◆ Written exercise ◆
Edit the listing below by replacing "chart title" with "chart heading" and keeping everything else unchanged. Omit the pictures from your version.
* start Data to use *
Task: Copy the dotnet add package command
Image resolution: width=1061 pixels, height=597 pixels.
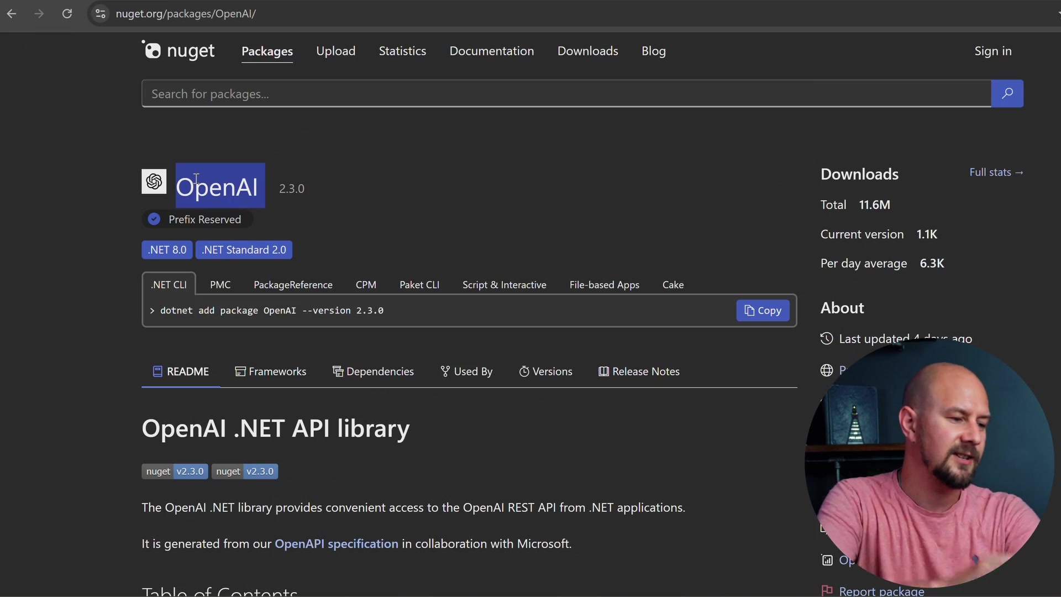Action: click(x=763, y=311)
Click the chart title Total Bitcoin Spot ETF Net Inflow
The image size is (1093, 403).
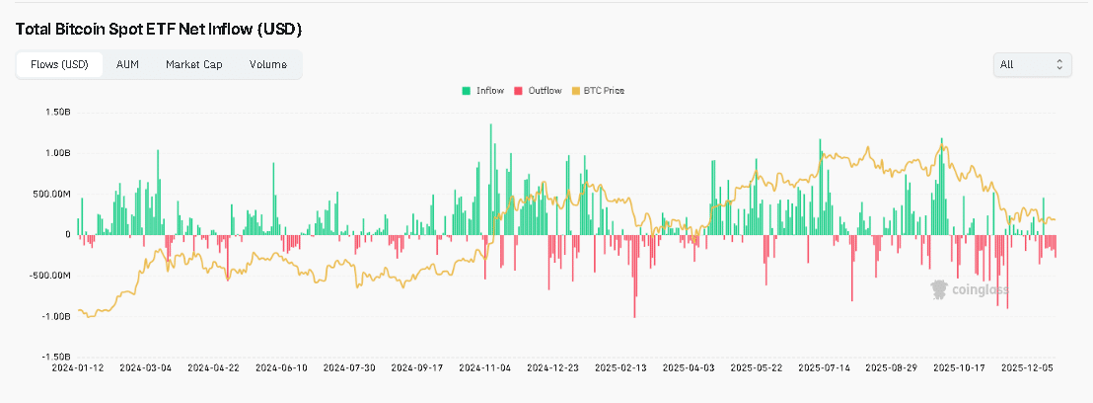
* end Data to use *
◆ Written reply ◆
Task: Copy the dotnet add package command
Image resolution: width=1061 pixels, height=597 pixels.
Action: click(x=763, y=311)
Click the chart heading Total Bitcoin Spot ETF Net Inflow
The image size is (1093, 403).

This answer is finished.